_Given data:_
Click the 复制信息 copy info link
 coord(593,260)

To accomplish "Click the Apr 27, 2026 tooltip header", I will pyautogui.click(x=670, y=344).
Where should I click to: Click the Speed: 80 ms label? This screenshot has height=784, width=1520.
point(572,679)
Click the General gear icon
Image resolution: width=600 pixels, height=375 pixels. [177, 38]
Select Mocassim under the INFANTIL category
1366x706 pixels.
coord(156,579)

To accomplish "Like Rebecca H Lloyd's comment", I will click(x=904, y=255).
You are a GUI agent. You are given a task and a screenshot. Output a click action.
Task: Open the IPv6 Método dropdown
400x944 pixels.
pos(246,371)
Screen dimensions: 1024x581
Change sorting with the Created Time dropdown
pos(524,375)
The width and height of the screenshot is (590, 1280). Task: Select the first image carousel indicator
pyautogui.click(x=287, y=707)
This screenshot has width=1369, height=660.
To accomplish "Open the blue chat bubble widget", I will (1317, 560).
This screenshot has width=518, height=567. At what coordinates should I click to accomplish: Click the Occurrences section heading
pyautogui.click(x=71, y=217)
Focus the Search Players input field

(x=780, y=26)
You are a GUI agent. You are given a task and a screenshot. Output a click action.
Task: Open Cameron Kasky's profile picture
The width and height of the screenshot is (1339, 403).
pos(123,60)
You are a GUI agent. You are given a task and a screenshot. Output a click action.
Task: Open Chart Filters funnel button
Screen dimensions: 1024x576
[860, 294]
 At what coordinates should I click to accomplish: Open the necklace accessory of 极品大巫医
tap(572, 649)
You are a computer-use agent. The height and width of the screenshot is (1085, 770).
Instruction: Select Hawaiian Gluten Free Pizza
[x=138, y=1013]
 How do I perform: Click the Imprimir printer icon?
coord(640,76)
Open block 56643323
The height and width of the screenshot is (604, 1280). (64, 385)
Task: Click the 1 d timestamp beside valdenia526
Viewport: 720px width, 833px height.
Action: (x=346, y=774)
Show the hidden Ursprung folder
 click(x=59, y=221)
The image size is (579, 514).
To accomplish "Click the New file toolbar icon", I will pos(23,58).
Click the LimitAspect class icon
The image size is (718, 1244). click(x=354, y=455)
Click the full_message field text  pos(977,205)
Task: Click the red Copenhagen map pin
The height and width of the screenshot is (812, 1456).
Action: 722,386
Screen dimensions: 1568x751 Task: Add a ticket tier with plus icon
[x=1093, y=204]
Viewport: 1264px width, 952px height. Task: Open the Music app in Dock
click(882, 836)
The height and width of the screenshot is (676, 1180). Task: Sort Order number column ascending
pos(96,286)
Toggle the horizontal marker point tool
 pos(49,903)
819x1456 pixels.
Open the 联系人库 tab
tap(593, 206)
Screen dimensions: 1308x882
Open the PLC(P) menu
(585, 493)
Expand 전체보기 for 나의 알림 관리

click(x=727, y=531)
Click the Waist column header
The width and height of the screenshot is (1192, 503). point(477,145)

_Exercise directions:_
Down to the last line, retype the entries above exactly.

_The completed task:_
Click the 复制信息 copy info link
 coord(593,260)

To accomplish "Click the Apr 27, 2026 tooltip header", I will pyautogui.click(x=670, y=344).
Where should I click to: Click the Speed: 80 ms label? This screenshot has height=784, width=1520.
point(572,679)
Click the General gear icon
Image resolution: width=600 pixels, height=375 pixels. [177, 38]
Select Mocassim under the INFANTIL category
1366x706 pixels.
coord(156,579)

To accomplish "Like Rebecca H Lloyd's comment", I will click(x=904, y=255).
You are a GUI agent. You are given a task and a screenshot. Output a click action.
Task: Open the IPv6 Método dropdown
400x944 pixels.
pos(246,371)
Screen dimensions: 1024x581
Change sorting with the Created Time dropdown
pos(524,375)
The width and height of the screenshot is (590, 1280). Task: Select the first image carousel indicator
pyautogui.click(x=287, y=707)
This screenshot has width=1369, height=660.
To accomplish "Open the blue chat bubble widget", I will (1317, 560).
This screenshot has width=518, height=567. At what coordinates should I click to accomplish: Click the Occurrences section heading
pyautogui.click(x=71, y=217)
Focus the Search Players input field

(x=780, y=26)
You are a GUI agent. You are given a task and a screenshot. Output a click action.
Task: Open Cameron Kasky's profile picture
The width and height of the screenshot is (1339, 403).
pos(123,60)
You are a GUI agent. You are given a task and a screenshot. Output a click action.
Task: Open Chart Filters funnel button
Screen dimensions: 1024x576
[860, 294]
 At what coordinates should I click to accomplish: Open the necklace accessory of 极品大巫医
tap(572, 649)
You are a computer-use agent. The height and width of the screenshot is (1085, 770).
Instruction: Select Hawaiian Gluten Free Pizza
[x=138, y=1013]
 How do I perform: Click the Imprimir printer icon?
coord(640,76)
Open block 56643323
The height and width of the screenshot is (604, 1280). (64, 385)
Task: Click the 1 d timestamp beside valdenia526
Viewport: 720px width, 833px height.
Action: (x=346, y=774)
Show the hidden Ursprung folder
 click(x=59, y=221)
The image size is (579, 514).
To accomplish "Click the New file toolbar icon", I will pos(23,58).
Click the LimitAspect class icon
The image size is (718, 1244). click(x=354, y=455)
Click the full_message field text  pos(977,205)
Task: Click the red Copenhagen map pin
The height and width of the screenshot is (812, 1456).
Action: 722,386
Screen dimensions: 1568x751 Task: Add a ticket tier with plus icon
[x=1093, y=204]
Viewport: 1264px width, 952px height. Task: Open the Music app in Dock
click(882, 836)
The height and width of the screenshot is (676, 1180). Task: Sort Order number column ascending
pos(96,286)
Toggle the horizontal marker point tool
 pos(49,903)
819x1456 pixels.
Open the 联系人库 tab
tap(593, 206)
Screen dimensions: 1308x882
Open the PLC(P) menu
(585, 493)
Expand 전체보기 for 나의 알림 관리

click(x=727, y=531)
Click the Waist column header
The width and height of the screenshot is (1192, 503). point(477,145)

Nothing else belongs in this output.